RubySpec numbers for IronRuby

We’ve been having a lot of problems around here with getting RubySpecs
integrated properly, so again my apologies for delays in getting the
latest sources out to y’all.

We have an old version of Ruby checked into SNAP (1.8.6 patch level 0),
and we’re having problems updating it. The current RubySpecs will crash
MRI when we try to get some baseline numbers. We also had a bug in
IronRuby that caused it to return incorrect exit codes. This meant that
regression tests were broken in SNAP for some time.
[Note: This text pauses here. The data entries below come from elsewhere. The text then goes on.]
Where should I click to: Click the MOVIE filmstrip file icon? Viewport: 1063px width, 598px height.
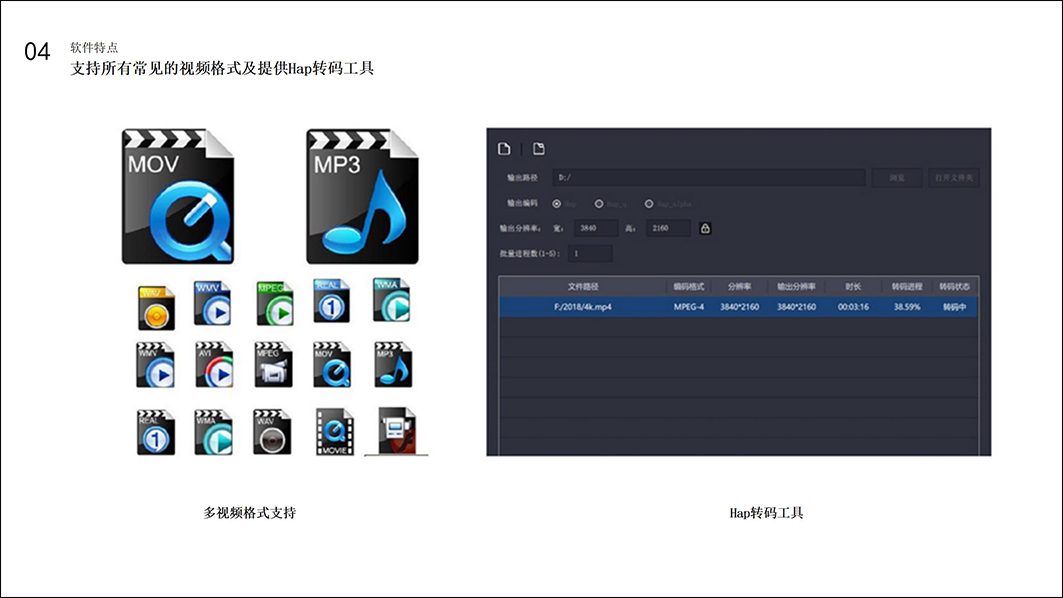pyautogui.click(x=334, y=432)
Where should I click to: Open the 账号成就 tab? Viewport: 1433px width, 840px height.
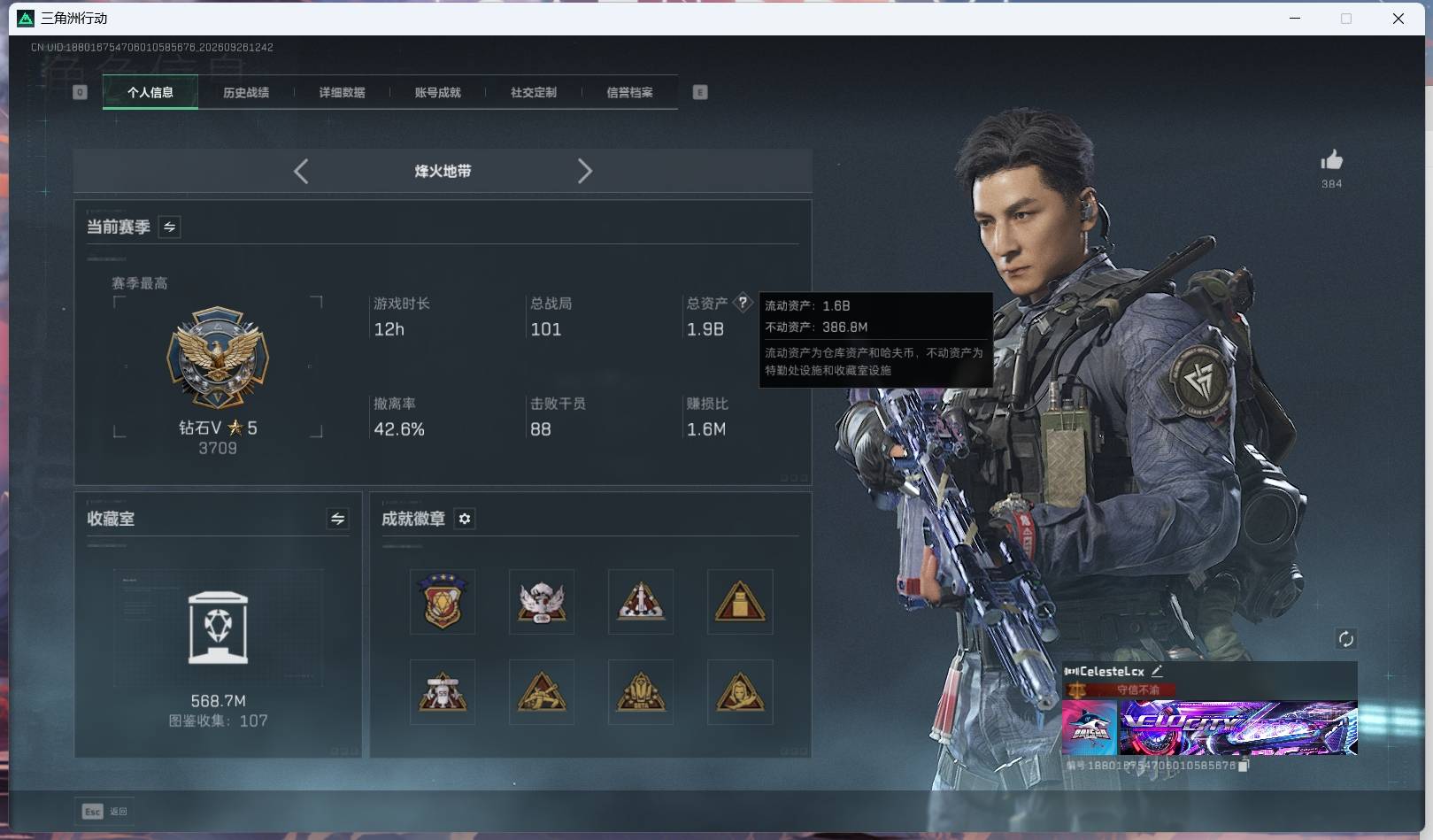click(438, 92)
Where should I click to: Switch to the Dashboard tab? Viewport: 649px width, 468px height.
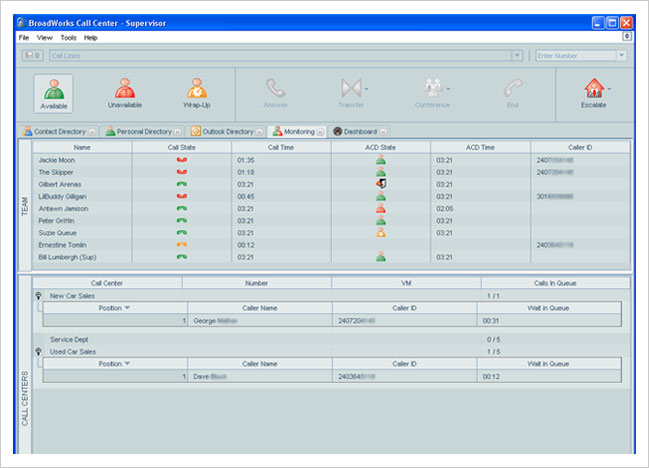pos(359,131)
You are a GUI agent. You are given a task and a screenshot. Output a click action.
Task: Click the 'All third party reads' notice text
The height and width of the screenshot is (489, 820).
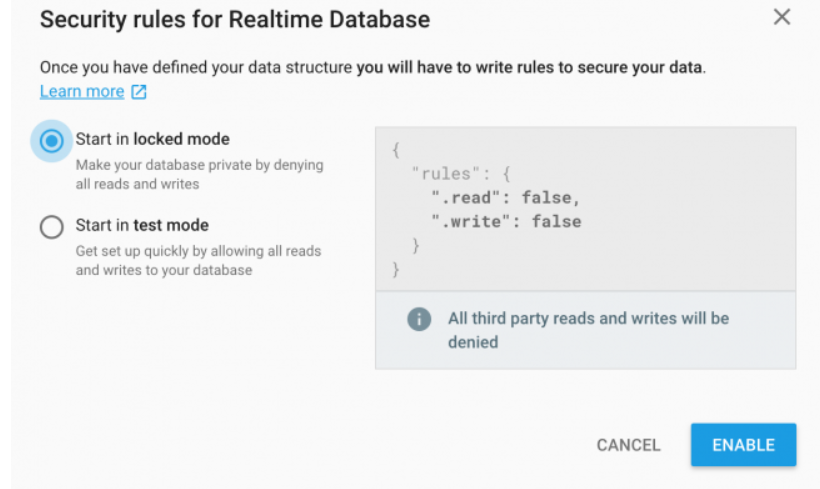(x=588, y=330)
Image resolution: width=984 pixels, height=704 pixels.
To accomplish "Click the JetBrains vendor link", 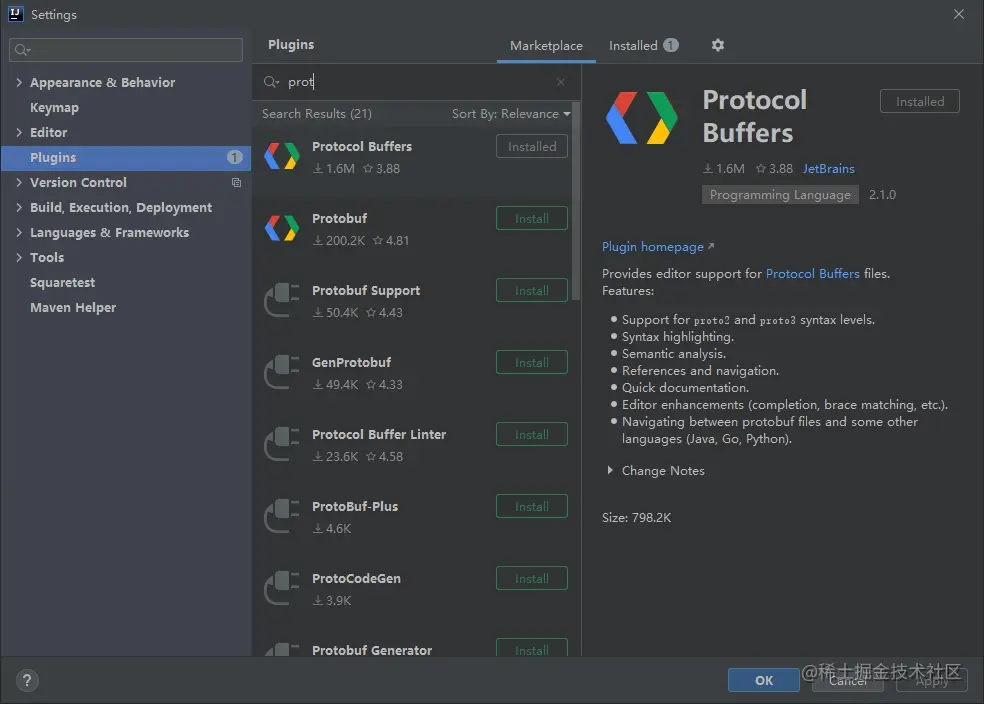I will pos(828,169).
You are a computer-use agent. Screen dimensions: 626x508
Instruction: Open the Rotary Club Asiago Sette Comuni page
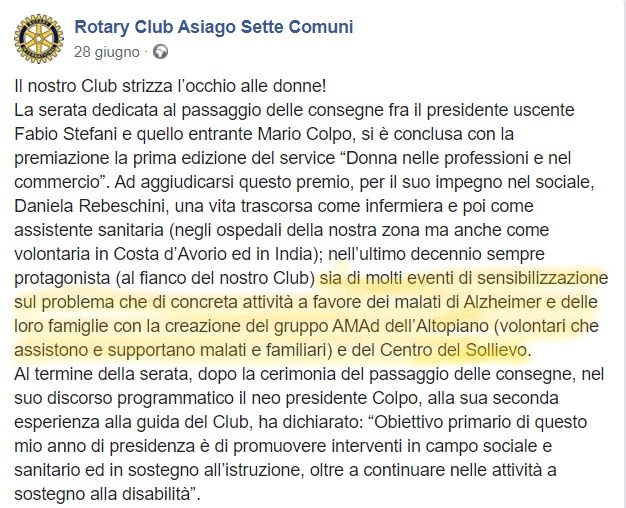214,27
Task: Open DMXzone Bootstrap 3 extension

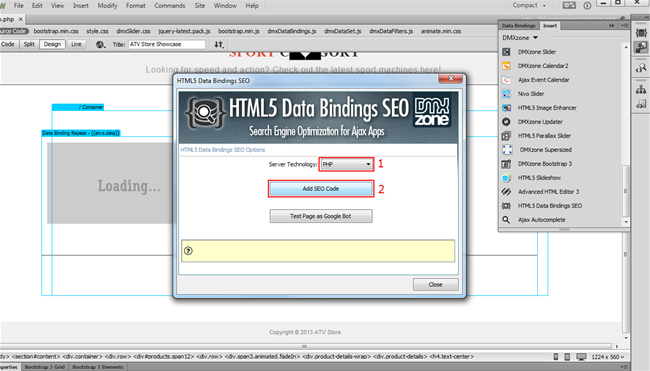Action: 544,164
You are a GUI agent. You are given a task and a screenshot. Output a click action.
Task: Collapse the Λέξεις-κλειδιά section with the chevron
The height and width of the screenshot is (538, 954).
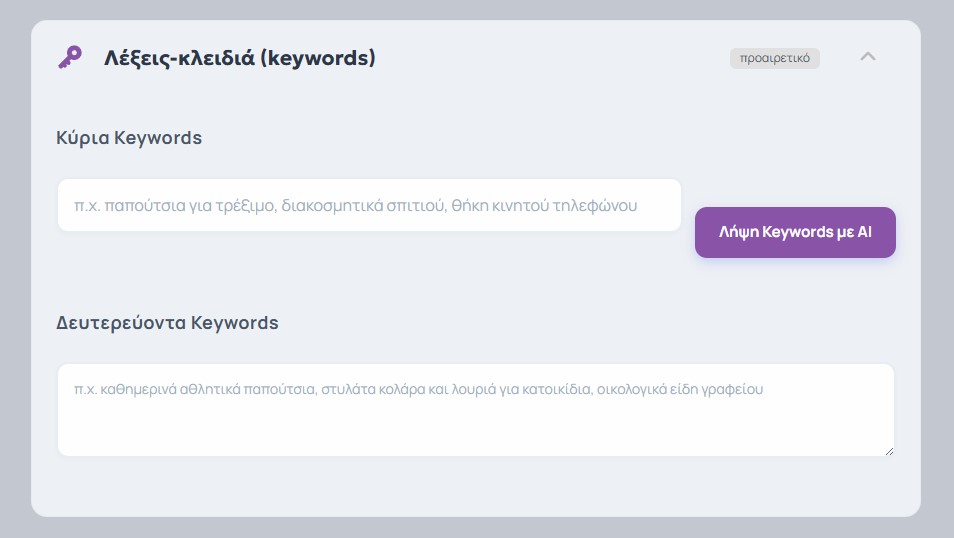[x=868, y=57]

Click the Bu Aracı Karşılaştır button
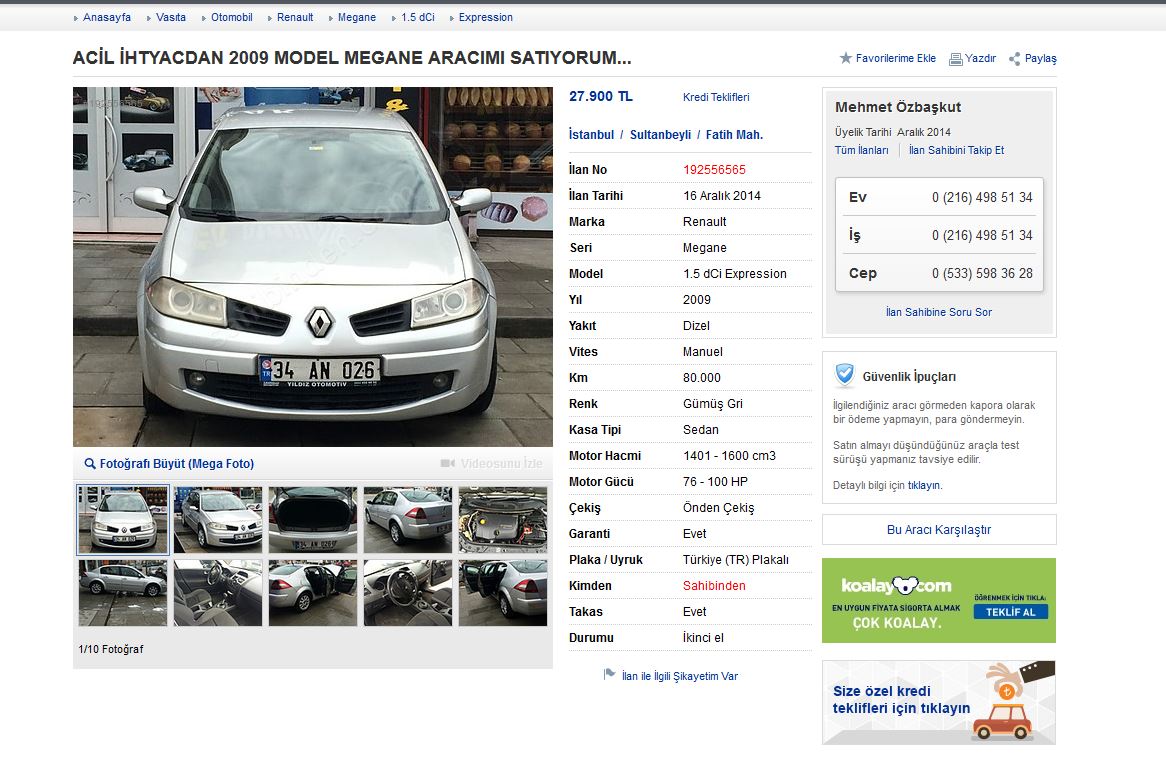[x=939, y=530]
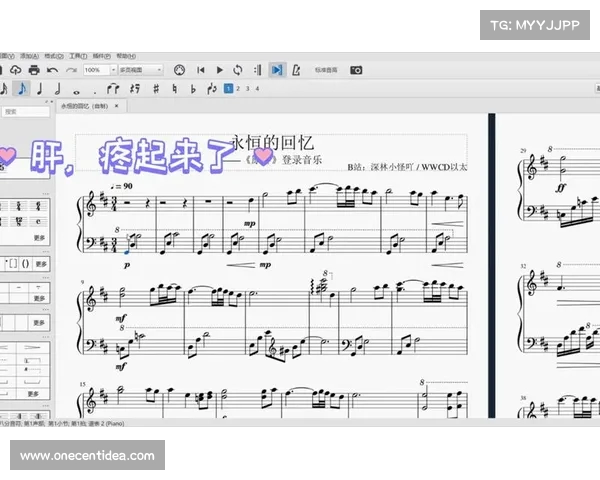The height and width of the screenshot is (480, 600).
Task: Select the whole note duration
Action: (x=75, y=89)
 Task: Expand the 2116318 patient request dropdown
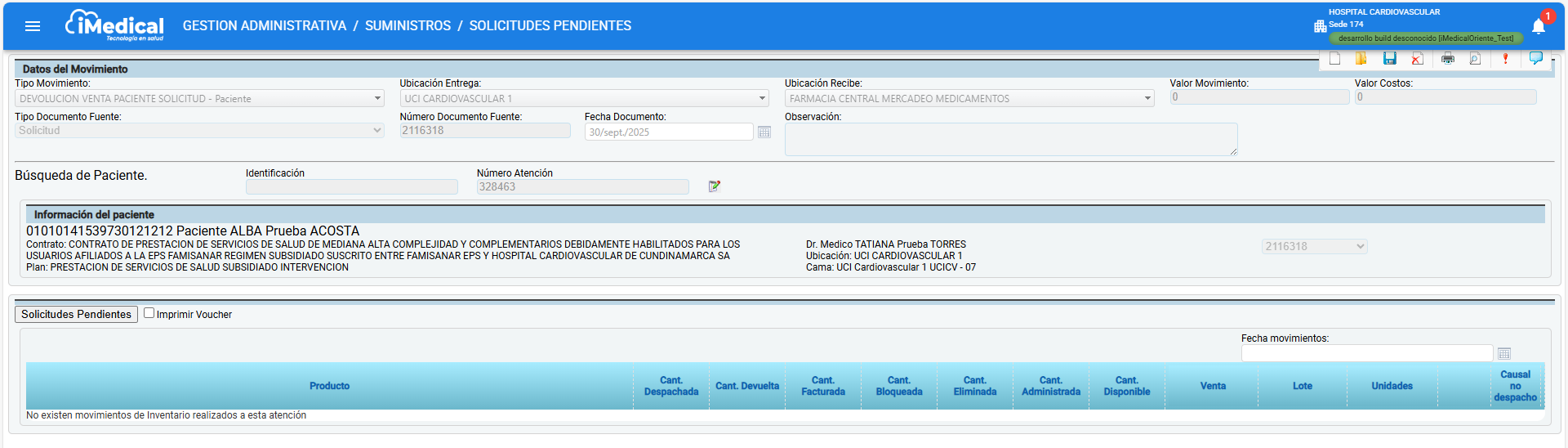pos(1314,246)
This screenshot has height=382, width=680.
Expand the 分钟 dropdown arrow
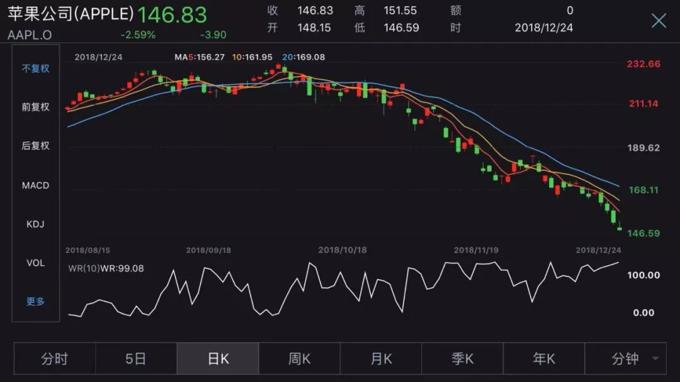[655, 358]
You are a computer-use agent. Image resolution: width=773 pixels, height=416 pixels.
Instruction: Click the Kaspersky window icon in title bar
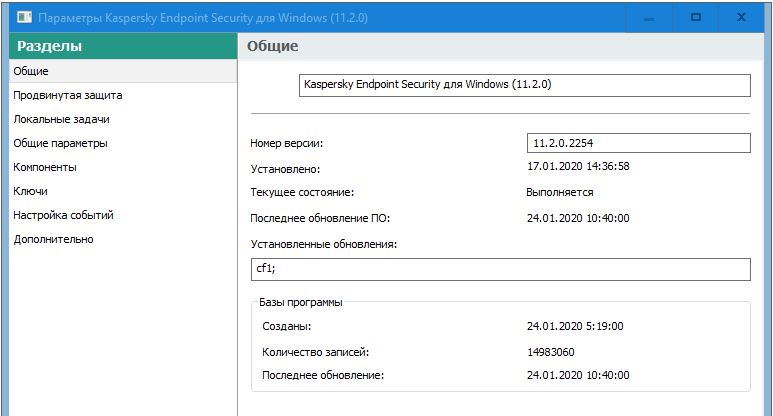[22, 18]
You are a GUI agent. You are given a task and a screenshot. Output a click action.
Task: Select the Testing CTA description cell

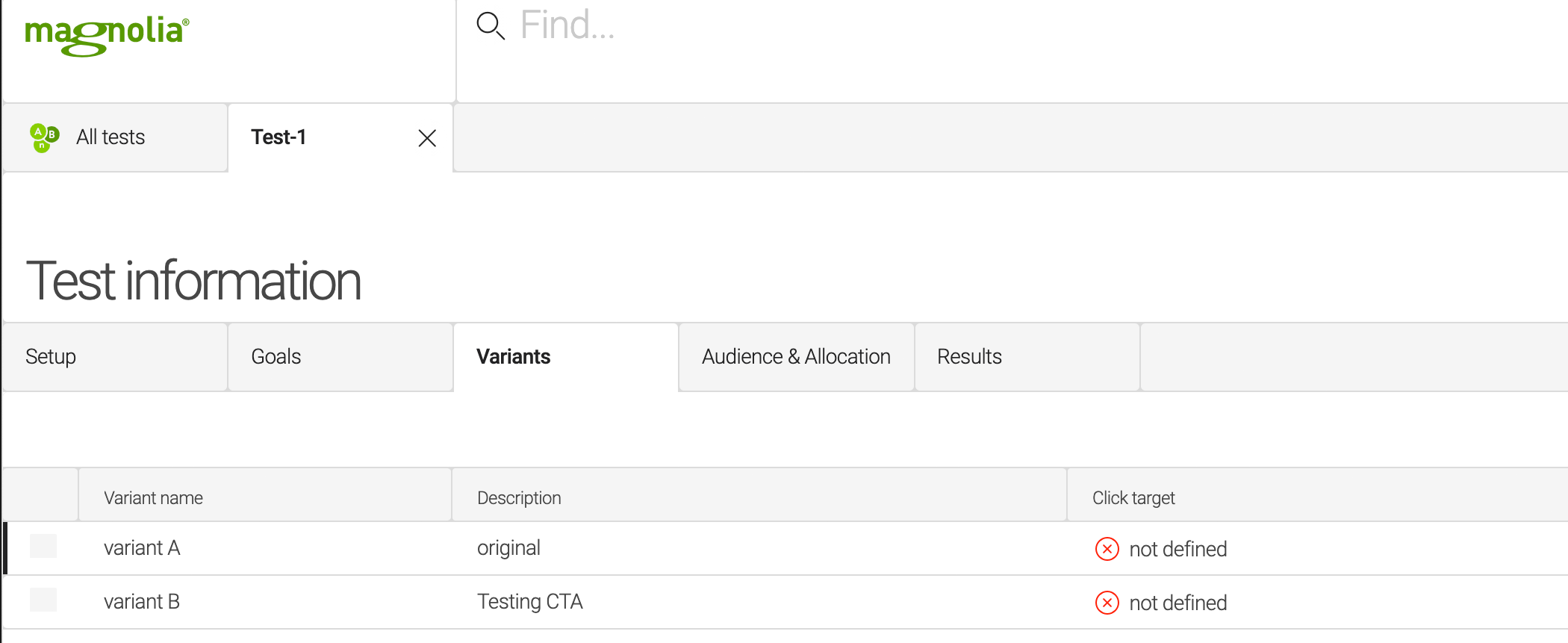(530, 602)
These are fixed now,
and it’s a matter of getting our specs to pass SNAP in their current
form.

I manually drove the specs tonight to get a feel for where we are at.
These are the raw numbers for the core RubySpecs:

Ruby 1.8.6 (September 24 2007 build, patch level 111)
1092 files, 4753 examples, 16793 expectations, 101 failures, 328 errors
[43 types]

Ruby 1.8.6 (March 13 2007 build patch level 0):
995 files, 3924 examples, 10755 expectations, 101 failures, 312 errors
[41 types] **

IronRuby (build from this weekend)
936 files, 3384 examples, 12026 expectations, 440 failures, 450 errors
[41 types] *

  • IronRuby crashes on the thread and threadgroup specs right now
    ** low number because String specs cause segfault and string has 68
    files, 798 examples, 5948 expectations with 6 failures under 1.8.6 patch
    level 111

Percentages relative to 1.8.6 patch level 111:

85.7% of spec files run
71.2% of examples pass
71.6% of expectations pass

A bit of bad news though- we have a memory leak in IronRuby today (we’re
not invalidating the DLR cache elements correctly, so a cache without a
scavenging policy is a memory leak :)). This is just killing our
performance for large suites like the RubySpecs, which essentially run
all of those 16793 expectations in a single process. We actually run out
of memory today in this test under 32 bit Windows(!) We know how to fix
the memory leak, but it’s going to take some time to do as it’s queued
up behind some prep work that we need to do first.